:: Uit te voeren stappen ::
[1] Bewerk het stuk uit de tekst over schoptelling dat opent met "Foetal Movement Counting, vaak" en sluit met "van de moeder.". Schrijf het opnieuw en vervang daarin "baby" door "kindje".
[2] Vervolg de tekst over schoptelling na de laatste zin.

:: Gegeven tekst ::

■ ■ ■ ■

Foetal Movement Counting, vaak schoptelling genoemd, is een manier waarop een moeder de bewegingen van haar ongeboren baby kan volgen door het aantal schoppen in een bepaalde tijdsperiode te tellen.
Bij 20 weken zwangerschap kunnen de meeste vrouwen de bewegingen van hun baby voelen. Maar de bewegingen variëren in frequentie, kracht en patronen, afhankelijk van de rijpheid van de foetus. Over het algemeen hebben de meeste foetussen een circadiaan (biologisch getimed) activiteitsritme en neigen ze ernaar actiever te zijn in de avonduren, al vanaf het tweede trimester. De hik komt vaak voor, en een foetus kan een uur nadat de moeder heeft gegeten actiever zijn door de toename van glucose (suiker) in het bloed van de moeder.

■ ■ ■ ■

:: Te onderzoeken gegevens ::

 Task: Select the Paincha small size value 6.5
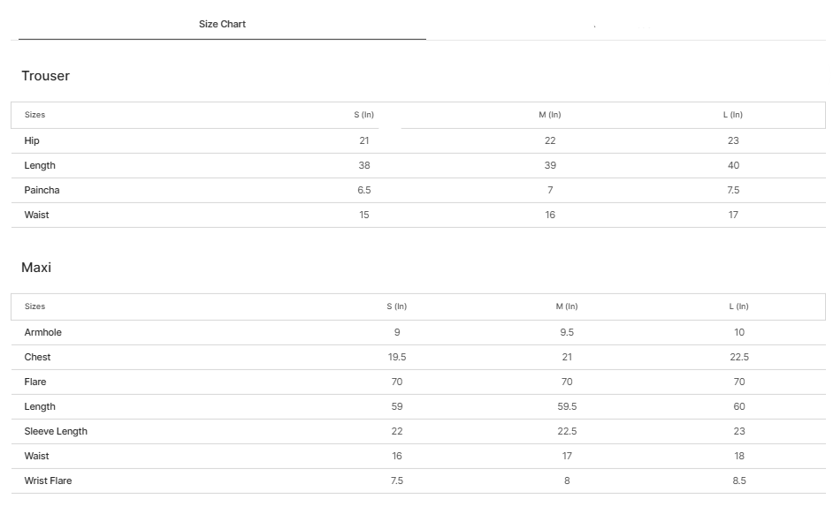[364, 190]
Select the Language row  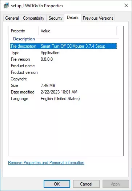click(x=63, y=99)
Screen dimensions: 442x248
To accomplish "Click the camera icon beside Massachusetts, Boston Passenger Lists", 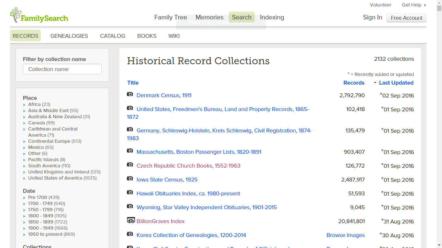I will coord(130,151).
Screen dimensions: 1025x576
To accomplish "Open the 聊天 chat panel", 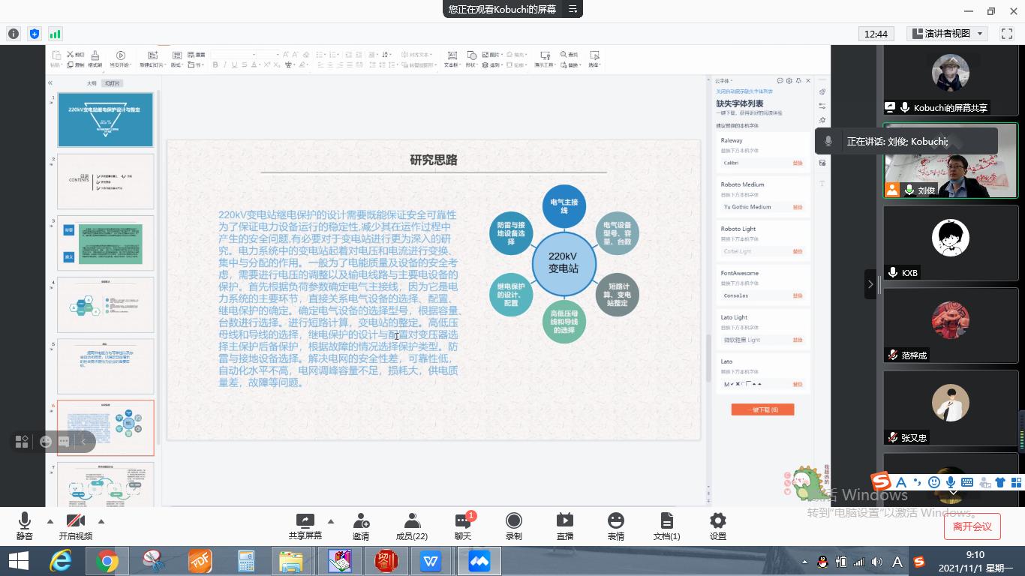I will tap(462, 526).
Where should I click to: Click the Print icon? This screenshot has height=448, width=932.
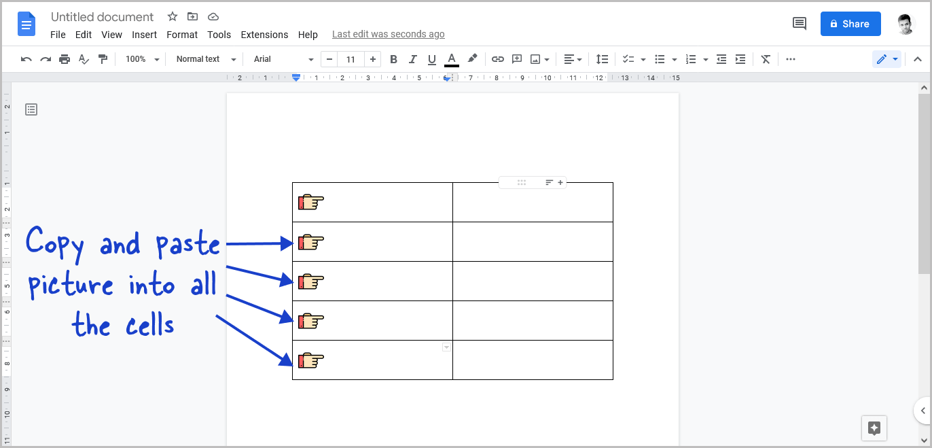(x=65, y=59)
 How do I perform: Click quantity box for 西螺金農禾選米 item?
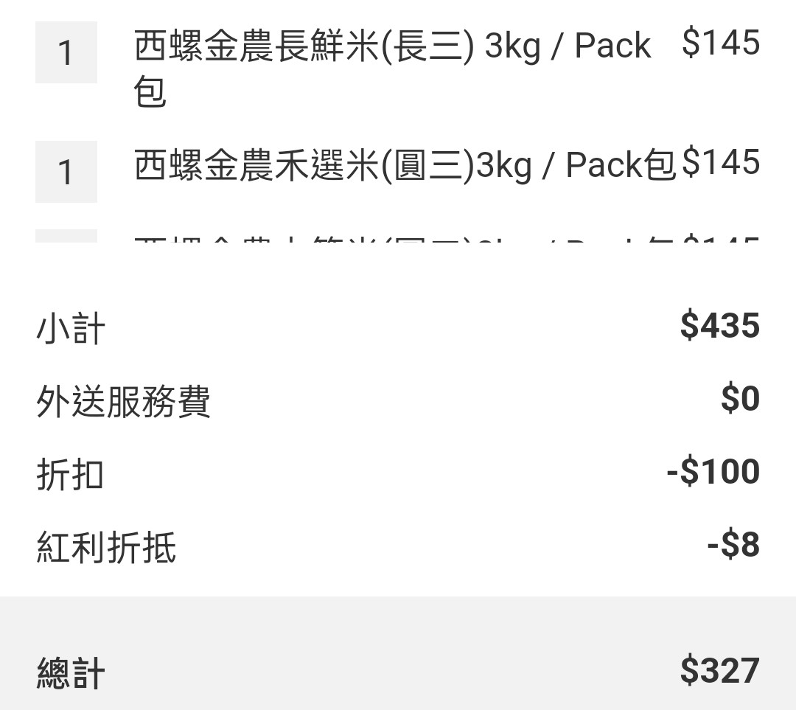click(66, 172)

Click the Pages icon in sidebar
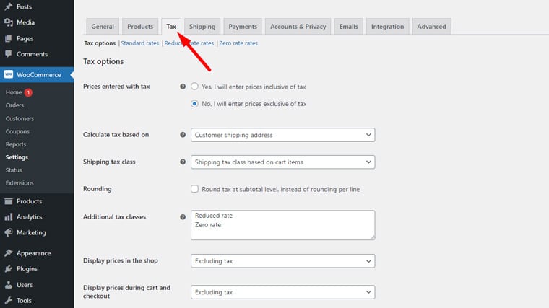tap(8, 38)
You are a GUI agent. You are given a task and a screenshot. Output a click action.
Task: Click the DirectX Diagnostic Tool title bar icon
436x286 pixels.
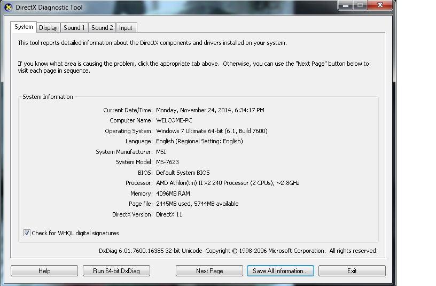pos(8,7)
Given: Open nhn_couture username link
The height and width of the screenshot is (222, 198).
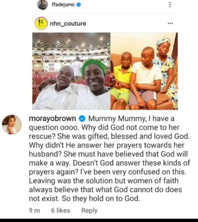Looking at the screenshot, I should (68, 24).
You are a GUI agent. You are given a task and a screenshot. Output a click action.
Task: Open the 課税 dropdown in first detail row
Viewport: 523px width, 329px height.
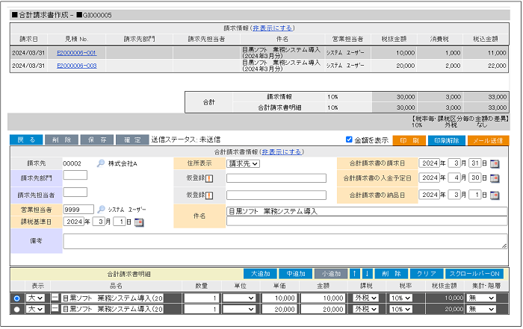click(x=366, y=298)
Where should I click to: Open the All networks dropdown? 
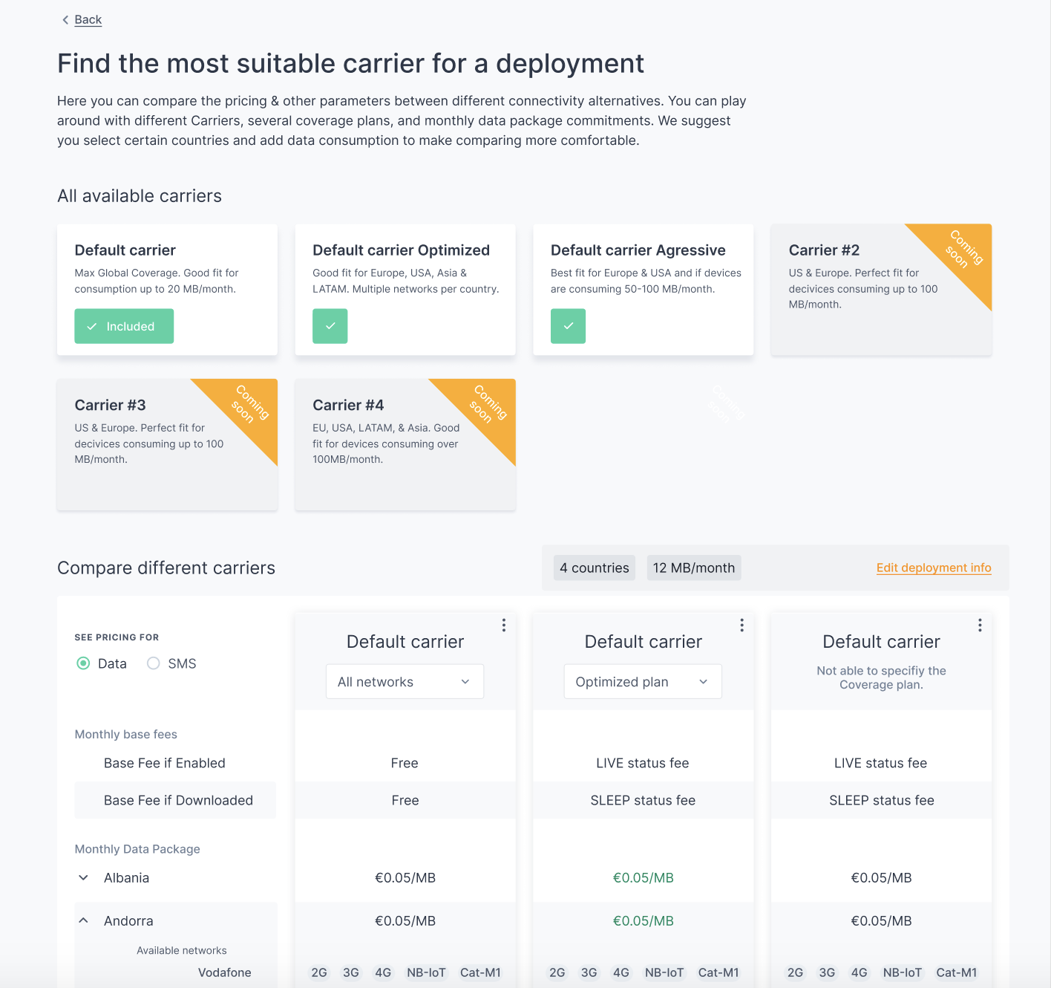pos(405,682)
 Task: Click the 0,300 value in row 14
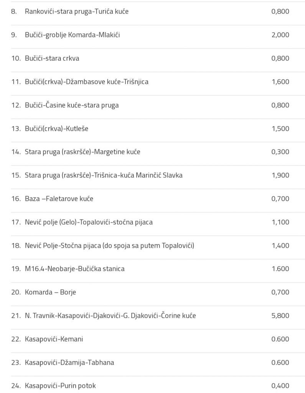(280, 152)
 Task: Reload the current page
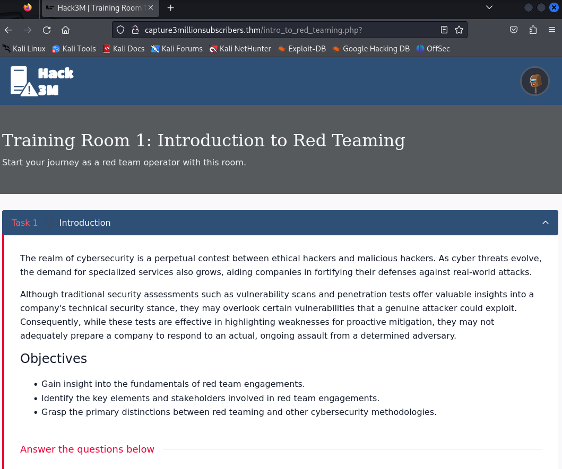(x=47, y=30)
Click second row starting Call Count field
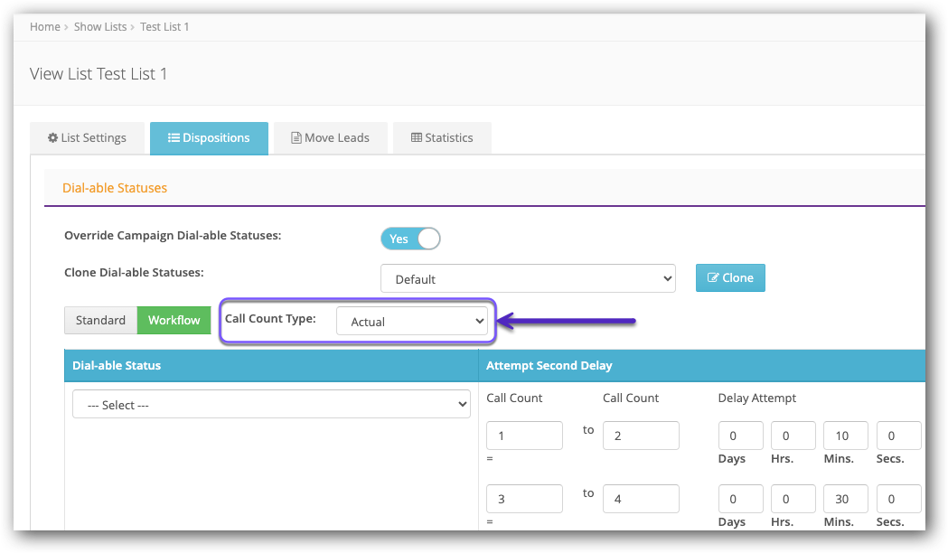 click(524, 499)
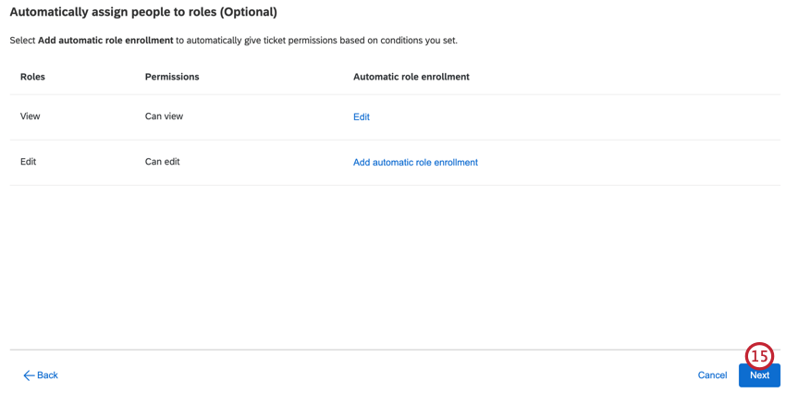Click the bold Add automatic role enrollment instruction text
The width and height of the screenshot is (786, 393).
pyautogui.click(x=105, y=41)
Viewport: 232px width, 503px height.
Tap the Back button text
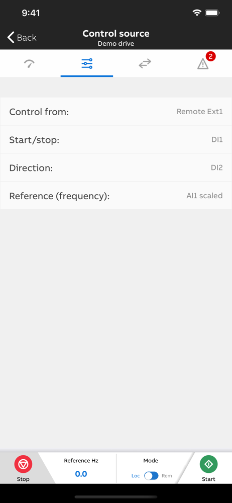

■ ■ ■ ■

:: Resultaten per taak ::
[1]
Foetal Movement Counting, vaak schoptelling genoemd, is een manier waarop een moeder de bewegingen van haar ongeboren kindje kan volgen door het aantal schoppen in een bepaalde tijdsperiode te tellen.
Bij 20 weken zwangerschap kunnen de meeste vrouwen de bewegingen van hun kindje voelen. Maar de bewegingen variëren in frequentie, kracht en patronen, afhankelijk van de rijpheid van de foetus. Over het algemeen hebben de meeste foetussen een circadiaan (biologisch getimed) activiteitsritme en neigen ze ernaar actiever te zijn in de avonduren, al vanaf het tweede trimester. De hik komt vaak voor, en een foetus kan een uur nadat de moeder heeft gegeten actiever zijn door de toename van glucose (suiker) in het bloed van de moeder.

[2]
Beweging van de foetus is één indicator van de gezondheid van de foetus. In tegenstelling tot wat vaak wordt beweerd, is het niet normaal dat de foetus stopt met bewegen als de bevalling begint. Elke vrouw moet het gebruikelijke patroon en aantal bewegingen vinden voor haar individuele zwangerschap. Aangezien foetussen slaapcycli hebben, kunnen de foetale schopjes op elk moment van de dag worden geteld. Een verandering in het normale patroon of het aantal foetale bewegingen kan erop wijzen dat de foetus onder stress staat.